By focusing on high quality marmalade, the Awards have allowed British marmalade making to gain international renown. Not only do people enter the competition from as far afield as the Czech Republic, Australia and the USA, but the winning homemade Marmalade is sold in Mitsukoshi, Japan. Hideko, a Japanese marmalade maker living in London, believes that part of the charm of the awards is the chance to visit the delightful town of Penrith, and beautiful historic Dalemain. Her sales have also increased dramatically, and she has grand plans for a Christmas hamper of prize winning marmalades.

The Awards are becoming ever more international with the inaugural Australian Festival of Marmalade, launched by The South Australian National Trust under the umbrella organisation ‘The Dalemain World’s Marmalade Awards and Festival’. This is the first fringe event to be launched in another country, marking a new and exciting chapter in the marmalade world. Jane Hasell-McCosh, founder of the Awards, will be visiting Adelaide as a judge and both Festivals are being launched at an event at the Palace of Westminster in October, attended by the Australian High Commissioner.
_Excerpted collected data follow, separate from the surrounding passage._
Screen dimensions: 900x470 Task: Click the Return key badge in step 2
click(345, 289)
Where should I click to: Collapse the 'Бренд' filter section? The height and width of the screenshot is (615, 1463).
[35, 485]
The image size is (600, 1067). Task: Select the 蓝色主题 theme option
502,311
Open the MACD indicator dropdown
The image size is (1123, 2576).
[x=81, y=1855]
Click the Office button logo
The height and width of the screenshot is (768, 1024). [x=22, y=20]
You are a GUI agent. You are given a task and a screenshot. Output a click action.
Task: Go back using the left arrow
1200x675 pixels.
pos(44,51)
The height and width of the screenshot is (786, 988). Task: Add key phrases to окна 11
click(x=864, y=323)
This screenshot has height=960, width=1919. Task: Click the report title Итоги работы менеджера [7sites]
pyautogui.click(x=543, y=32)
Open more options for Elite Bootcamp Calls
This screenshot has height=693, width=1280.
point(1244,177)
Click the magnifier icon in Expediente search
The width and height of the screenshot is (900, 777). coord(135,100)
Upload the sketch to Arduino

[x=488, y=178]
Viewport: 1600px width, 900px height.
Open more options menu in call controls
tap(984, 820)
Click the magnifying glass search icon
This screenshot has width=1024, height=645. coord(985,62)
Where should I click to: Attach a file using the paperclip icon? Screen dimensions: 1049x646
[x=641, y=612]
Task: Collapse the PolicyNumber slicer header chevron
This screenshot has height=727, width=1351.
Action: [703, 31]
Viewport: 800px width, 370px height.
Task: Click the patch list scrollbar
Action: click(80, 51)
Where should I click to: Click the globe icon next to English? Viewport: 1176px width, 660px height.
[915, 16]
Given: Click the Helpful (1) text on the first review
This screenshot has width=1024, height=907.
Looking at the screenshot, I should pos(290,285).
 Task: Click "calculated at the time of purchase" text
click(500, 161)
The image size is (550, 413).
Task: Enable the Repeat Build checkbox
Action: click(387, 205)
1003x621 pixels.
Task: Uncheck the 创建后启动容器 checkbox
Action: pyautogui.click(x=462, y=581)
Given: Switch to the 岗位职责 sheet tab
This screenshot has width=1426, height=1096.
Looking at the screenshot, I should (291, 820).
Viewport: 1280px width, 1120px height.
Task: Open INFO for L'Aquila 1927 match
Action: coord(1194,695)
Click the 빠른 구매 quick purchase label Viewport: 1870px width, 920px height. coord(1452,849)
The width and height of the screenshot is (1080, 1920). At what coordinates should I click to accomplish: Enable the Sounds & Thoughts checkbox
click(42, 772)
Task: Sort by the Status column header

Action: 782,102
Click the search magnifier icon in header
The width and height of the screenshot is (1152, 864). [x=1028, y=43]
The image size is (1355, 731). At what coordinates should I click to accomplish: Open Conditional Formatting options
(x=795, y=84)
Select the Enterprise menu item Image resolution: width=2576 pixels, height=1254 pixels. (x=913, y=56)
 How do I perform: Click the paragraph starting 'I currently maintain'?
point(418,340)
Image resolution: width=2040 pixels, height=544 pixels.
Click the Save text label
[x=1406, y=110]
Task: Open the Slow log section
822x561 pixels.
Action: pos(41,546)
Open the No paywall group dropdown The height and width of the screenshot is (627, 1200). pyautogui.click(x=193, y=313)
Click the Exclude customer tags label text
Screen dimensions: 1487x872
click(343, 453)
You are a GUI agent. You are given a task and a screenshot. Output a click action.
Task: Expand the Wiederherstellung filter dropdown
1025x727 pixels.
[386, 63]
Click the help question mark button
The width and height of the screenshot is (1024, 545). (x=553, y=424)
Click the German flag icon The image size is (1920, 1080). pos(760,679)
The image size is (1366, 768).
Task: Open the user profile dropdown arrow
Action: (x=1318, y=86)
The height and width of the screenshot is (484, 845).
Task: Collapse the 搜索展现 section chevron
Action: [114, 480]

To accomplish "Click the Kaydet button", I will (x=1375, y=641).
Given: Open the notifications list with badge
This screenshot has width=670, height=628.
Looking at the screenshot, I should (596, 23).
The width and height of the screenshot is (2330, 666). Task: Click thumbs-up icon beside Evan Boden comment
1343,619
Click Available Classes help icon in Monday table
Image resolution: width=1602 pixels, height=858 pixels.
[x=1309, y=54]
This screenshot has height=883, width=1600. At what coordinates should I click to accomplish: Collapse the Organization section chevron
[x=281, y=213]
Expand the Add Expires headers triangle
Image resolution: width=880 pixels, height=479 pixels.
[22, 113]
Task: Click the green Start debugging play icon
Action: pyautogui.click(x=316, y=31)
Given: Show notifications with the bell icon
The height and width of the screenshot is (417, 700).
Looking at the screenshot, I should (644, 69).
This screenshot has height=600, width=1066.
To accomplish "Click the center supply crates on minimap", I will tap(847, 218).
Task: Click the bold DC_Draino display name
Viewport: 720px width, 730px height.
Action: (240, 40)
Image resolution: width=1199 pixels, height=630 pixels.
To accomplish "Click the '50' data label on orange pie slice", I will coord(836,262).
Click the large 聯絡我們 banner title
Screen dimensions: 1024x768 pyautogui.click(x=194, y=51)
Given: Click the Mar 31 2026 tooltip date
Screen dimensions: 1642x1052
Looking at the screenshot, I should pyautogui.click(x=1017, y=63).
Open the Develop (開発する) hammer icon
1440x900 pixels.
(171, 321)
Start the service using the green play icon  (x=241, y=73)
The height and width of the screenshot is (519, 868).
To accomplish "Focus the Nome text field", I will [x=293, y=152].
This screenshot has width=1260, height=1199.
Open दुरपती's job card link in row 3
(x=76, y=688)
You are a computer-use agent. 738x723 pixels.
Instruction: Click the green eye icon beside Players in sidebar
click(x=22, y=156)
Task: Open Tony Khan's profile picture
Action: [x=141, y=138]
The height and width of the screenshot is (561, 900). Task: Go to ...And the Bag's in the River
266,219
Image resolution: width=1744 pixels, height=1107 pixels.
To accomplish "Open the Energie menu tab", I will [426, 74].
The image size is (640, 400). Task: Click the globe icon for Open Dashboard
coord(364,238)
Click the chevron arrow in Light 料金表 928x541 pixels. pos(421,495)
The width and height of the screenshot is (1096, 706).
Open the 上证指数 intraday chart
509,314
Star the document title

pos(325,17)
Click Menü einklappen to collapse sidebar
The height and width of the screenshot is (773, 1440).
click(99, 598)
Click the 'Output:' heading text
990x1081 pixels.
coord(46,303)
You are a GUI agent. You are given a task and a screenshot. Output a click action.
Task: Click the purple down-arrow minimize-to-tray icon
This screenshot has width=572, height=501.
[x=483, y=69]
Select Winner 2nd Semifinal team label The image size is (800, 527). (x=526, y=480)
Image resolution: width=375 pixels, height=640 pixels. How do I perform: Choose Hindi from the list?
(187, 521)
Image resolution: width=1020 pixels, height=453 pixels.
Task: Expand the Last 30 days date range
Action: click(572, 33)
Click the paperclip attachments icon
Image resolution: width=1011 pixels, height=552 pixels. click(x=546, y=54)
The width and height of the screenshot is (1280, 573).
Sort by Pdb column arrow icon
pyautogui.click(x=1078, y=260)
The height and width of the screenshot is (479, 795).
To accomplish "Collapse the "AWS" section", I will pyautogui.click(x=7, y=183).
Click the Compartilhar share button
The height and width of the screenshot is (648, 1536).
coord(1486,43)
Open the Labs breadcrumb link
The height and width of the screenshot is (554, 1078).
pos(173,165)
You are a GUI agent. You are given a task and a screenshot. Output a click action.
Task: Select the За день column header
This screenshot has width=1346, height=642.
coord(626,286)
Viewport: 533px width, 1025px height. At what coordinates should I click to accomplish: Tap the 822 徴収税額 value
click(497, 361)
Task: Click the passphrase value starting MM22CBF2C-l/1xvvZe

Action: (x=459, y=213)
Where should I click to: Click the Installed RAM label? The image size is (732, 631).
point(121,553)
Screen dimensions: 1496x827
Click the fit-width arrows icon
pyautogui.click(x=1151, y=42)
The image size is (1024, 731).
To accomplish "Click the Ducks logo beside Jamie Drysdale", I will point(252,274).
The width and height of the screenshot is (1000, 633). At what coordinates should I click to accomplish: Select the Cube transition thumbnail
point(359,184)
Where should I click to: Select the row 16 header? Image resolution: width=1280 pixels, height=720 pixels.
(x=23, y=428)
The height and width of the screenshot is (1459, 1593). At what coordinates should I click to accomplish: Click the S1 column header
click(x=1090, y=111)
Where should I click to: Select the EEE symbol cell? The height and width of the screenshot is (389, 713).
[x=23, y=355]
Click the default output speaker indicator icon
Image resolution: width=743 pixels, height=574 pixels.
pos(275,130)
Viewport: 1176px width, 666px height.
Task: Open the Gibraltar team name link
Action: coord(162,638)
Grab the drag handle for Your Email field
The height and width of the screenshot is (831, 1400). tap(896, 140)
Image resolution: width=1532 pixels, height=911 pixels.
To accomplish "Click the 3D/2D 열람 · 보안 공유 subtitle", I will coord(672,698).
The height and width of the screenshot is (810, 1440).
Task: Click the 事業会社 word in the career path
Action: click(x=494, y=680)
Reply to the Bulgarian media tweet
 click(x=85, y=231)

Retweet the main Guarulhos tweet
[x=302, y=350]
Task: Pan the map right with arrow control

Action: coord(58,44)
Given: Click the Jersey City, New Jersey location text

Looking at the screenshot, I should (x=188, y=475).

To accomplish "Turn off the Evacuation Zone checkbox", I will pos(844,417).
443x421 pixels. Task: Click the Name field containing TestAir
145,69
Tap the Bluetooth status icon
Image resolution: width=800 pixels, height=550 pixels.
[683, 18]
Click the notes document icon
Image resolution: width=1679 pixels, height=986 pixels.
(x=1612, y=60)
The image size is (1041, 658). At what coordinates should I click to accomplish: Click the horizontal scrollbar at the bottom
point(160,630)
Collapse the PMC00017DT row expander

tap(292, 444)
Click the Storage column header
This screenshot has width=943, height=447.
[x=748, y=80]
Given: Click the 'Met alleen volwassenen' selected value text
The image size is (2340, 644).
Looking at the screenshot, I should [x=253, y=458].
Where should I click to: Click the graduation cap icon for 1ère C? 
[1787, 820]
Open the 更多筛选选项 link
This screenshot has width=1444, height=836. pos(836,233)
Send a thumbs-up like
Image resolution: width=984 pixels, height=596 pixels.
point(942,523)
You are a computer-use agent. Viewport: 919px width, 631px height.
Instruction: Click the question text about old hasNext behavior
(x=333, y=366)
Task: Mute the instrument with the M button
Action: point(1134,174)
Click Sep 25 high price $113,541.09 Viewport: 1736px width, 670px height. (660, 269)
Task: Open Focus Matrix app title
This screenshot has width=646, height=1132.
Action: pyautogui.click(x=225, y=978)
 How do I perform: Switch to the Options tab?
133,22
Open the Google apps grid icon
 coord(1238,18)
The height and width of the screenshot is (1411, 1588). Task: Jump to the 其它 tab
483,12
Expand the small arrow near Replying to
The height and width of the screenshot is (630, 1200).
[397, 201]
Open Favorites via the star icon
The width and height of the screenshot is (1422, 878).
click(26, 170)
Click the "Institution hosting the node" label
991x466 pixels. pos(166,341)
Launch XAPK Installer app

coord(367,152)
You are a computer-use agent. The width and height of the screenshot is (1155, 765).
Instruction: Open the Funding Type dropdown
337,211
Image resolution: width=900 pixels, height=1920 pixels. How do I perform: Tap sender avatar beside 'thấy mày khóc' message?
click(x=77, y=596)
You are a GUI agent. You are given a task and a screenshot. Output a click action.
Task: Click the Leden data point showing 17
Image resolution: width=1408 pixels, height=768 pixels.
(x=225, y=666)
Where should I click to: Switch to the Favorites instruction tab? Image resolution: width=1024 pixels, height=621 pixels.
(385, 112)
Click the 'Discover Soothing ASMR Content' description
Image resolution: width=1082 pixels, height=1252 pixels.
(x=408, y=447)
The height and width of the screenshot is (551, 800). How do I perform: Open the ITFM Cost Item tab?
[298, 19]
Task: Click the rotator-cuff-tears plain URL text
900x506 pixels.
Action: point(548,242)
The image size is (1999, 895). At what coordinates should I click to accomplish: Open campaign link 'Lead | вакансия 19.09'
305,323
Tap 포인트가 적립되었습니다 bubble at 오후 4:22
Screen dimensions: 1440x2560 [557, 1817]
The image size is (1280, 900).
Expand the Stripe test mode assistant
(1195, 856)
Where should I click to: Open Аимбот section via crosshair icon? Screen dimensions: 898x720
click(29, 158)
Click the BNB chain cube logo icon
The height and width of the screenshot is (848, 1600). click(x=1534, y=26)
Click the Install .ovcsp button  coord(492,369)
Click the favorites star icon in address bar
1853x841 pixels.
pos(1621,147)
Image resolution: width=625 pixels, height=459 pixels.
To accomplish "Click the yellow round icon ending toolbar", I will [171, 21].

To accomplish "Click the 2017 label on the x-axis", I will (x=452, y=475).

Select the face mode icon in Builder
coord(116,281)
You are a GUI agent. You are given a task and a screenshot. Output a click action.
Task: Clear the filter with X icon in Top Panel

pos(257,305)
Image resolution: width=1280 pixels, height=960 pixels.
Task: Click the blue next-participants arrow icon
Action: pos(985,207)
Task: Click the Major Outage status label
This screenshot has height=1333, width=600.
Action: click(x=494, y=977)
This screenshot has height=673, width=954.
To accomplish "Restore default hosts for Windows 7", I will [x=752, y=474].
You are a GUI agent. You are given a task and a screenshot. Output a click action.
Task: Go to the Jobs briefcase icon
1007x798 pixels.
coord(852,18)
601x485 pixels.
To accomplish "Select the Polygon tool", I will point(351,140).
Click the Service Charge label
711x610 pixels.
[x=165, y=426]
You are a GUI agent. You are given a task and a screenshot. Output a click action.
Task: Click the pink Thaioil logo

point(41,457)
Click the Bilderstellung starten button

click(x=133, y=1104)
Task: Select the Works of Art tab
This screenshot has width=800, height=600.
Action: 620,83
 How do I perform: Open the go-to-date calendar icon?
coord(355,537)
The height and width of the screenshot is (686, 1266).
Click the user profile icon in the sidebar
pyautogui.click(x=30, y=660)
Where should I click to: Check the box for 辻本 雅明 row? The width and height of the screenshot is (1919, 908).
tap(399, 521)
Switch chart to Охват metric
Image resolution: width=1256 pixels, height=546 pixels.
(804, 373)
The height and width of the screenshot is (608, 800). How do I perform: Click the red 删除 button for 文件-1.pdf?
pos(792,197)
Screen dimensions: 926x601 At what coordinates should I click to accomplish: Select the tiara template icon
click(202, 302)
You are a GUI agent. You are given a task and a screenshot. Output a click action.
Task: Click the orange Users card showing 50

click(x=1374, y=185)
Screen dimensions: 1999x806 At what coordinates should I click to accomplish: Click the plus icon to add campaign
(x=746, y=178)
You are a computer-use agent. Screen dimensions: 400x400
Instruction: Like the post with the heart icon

The competition for the 2017 Awards will open shortly, sponsored by Fortnum & Mason and Mackays, and hopes to inspire and support another year of fantastic Artisan marmalade makers, with Mackays offering an exciting new Award for Excellence. The Homemade Competition will also be launched, providing fun for amateur marmalade makers as well as raising money for Hospice care in the UK and around the world. New categories including a ‘Commonwealth’ competition, a brand new festival as Penrith ‘Goes Orange’ on 18th & 19th March and more Fringe events are to be announced shortly.